The American Museum of Natural History’s Wondrous New Wing

Studio Gang’s long-awaited expansion of the American Museum of Natural History opens this week, affording the New York institution a bona fide architectural treasure that’s sure to captivate generations of visitors.

Photography by Iwan Baan

Dead ends aren’t the aptest metaphor for a museum seeking to instill wonder and curiosity in the minds of those traversing its halls. So when Studio Gang was tapped to conceive a contemporary addition to the American Museum of Natural History (AMNH) in New York, one of the city’s most beloved cultural touchstones long afflicted with poor circulation and wayfinding, forming new connections with dead ends was key.

But that seems like a minor detail within the larger scheme of the stellar Richard Gilder Center for Science, Education, and Innovation, which officially opens on Thursday. The long-awaited unveiling takes place nearly ten years after AMNH announced $325 million plans for Gilder to open in 2019, the museum’s 150th anniversary. Delays plagued the project—the budget swelled to $465 million as construction costs surged, and neighbors raised legal challenges. The museum triumphed, and now New York has received a breathtaking monument to science and discovery that’s sure to captivate generations of visitors.

Photography by Iwan Baan
Photography by Iwan Baan

The Gilder Center’s power lies in its architecture. “The architecture enhances the feeling of discovery,” says Studio Gang founder and Surface cover star Jeanne Gang. “It’s really about science education, which is near and dear. It will help people discover science at a time when science is under attack.”

From the renovated Theodore Roosevelt Park, visitors enter a dramatic, cave-like atrium lined in sinuous concrete forms that swoop and bend through five levels of vertical space and connect to the museum’s existing structure. Studio Gang devised the free-flowing forms using “shotcrete,” a flexible design technique pioneered by early AMNH taxidermy artist Carl Akeley, in which structural concrete is sprayed directly onto rebar and metal mesh, and hand-finished before it cures. “You can sandblast it smooth,” Weston Walker, a partner at Studio Gang, told the New Yorker, “but we didn’t.” 

Photography by Iwan Baan

That’s probably for the best. Entering the Gilder Center’s grotto-like galleries replicates the experience of traversing a cave, unsure of the wonders awaiting within. On that note, it’s a little bit of everything: a half-dozen exhibition spaces, an insectarium, a butterfly conservatory, 18 classrooms, two shops, a ticketing area, a high-ceilinged library, and a table-service restaurant nestled underneath a giant honeycomb light fixture. An immersive experience that recounts the story of the earth and its organisms on a 12-minute loop dials into contemporary trends, but won’t distract from the sheer awe evoked by Studio Gang’s elaborate architecture.

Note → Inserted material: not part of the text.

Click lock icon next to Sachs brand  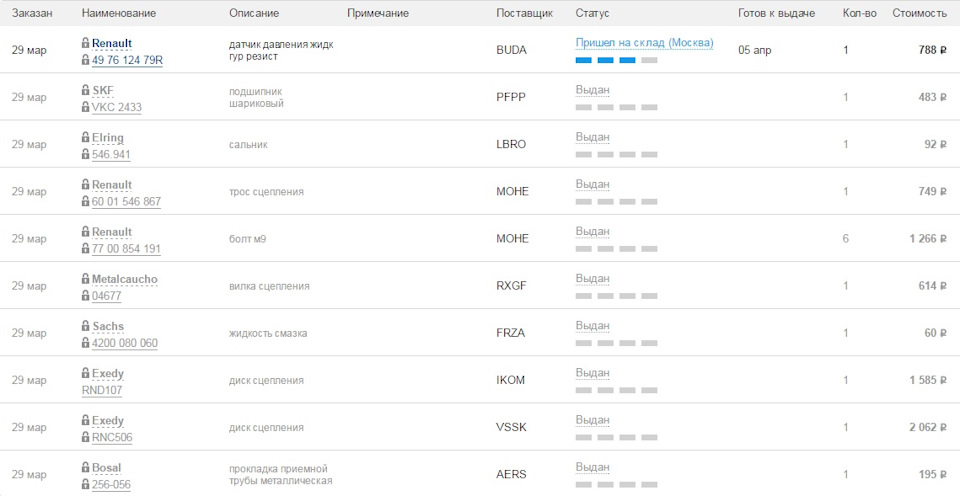coord(86,325)
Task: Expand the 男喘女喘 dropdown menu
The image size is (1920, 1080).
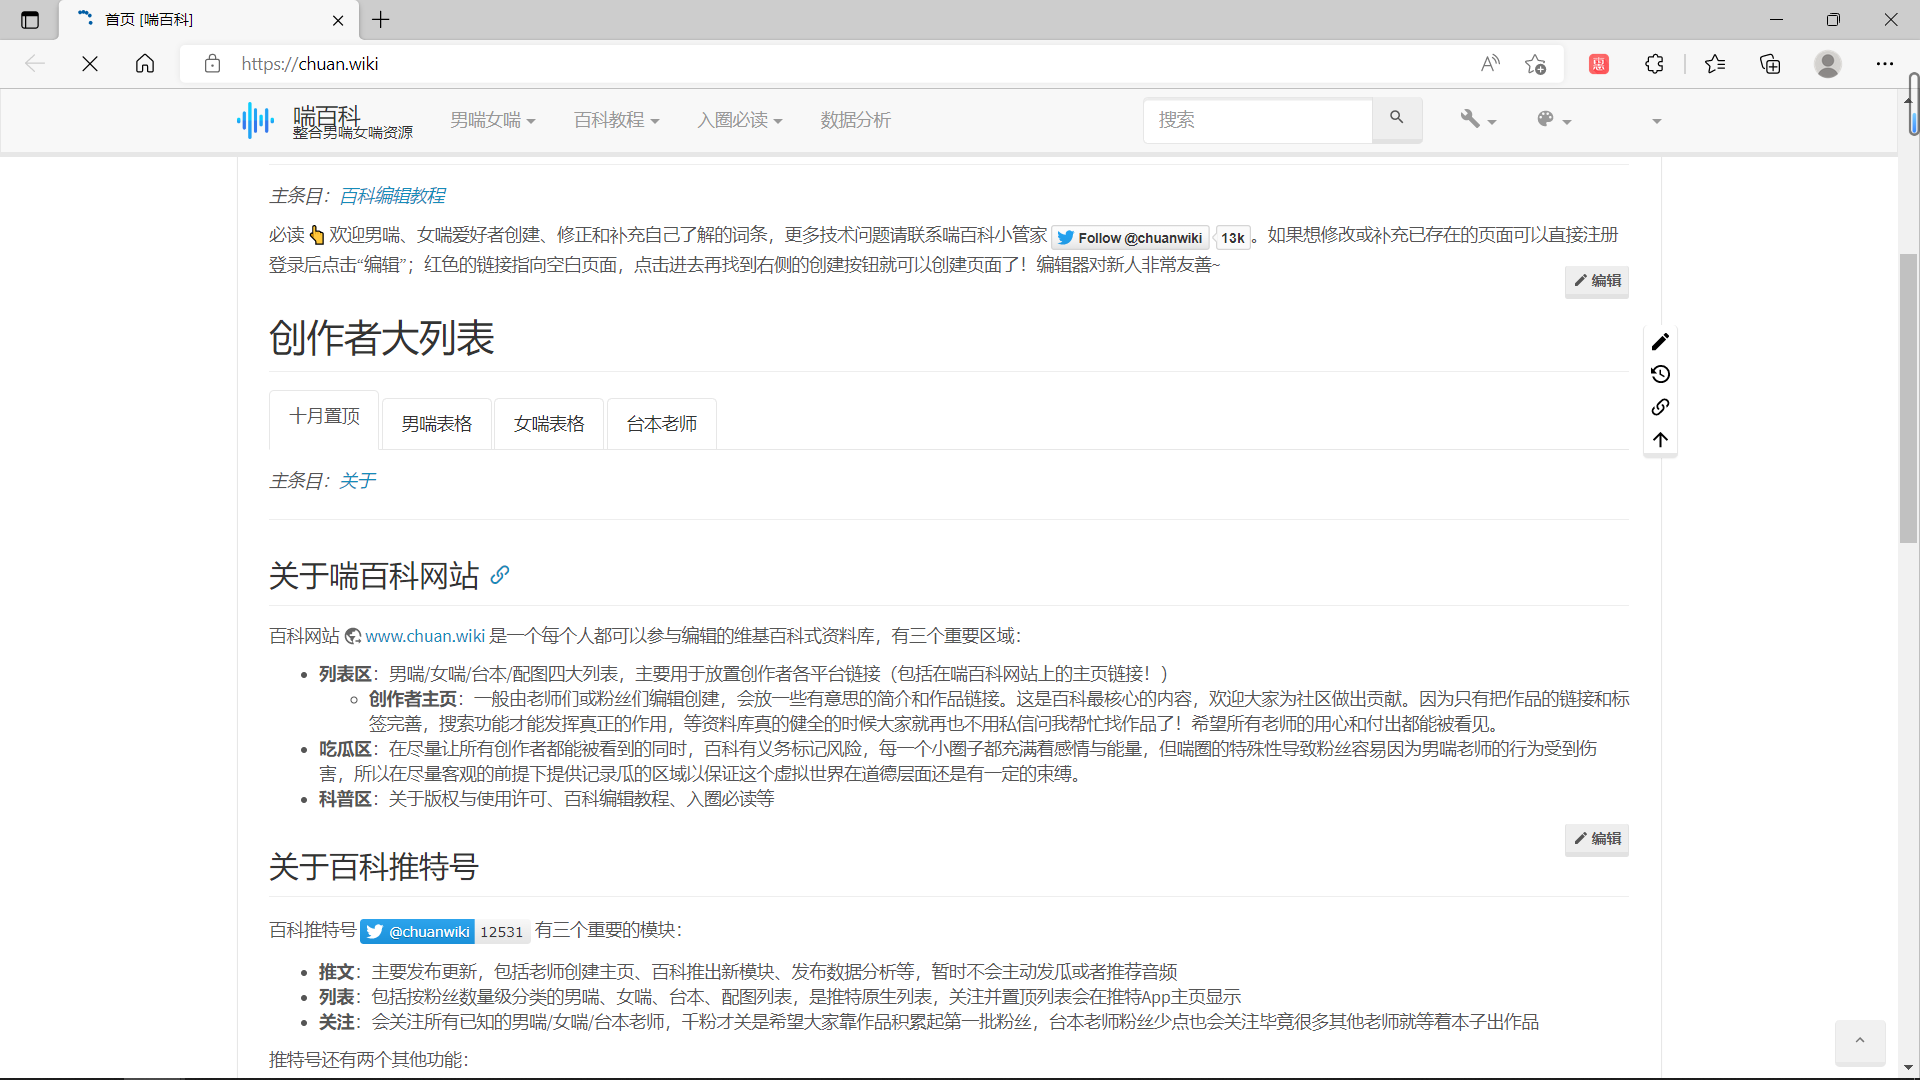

There are no dead ends—figurative or literal—in sight. “I find myself returning from another encounter with the model of a giant squid or the narwhal diorama feeling something I now feel navigating Gilder’s grotto-galleries, squinting into the sun that pours through its transom and rose windows,” writes New York Times architecture critic Michael Kimmelman. “It’s more than just the pleasure that comes from allowing one’s disbelief to be briefly suspended before trudging back out into the streets and daily life. I guess I’d call it wonder.”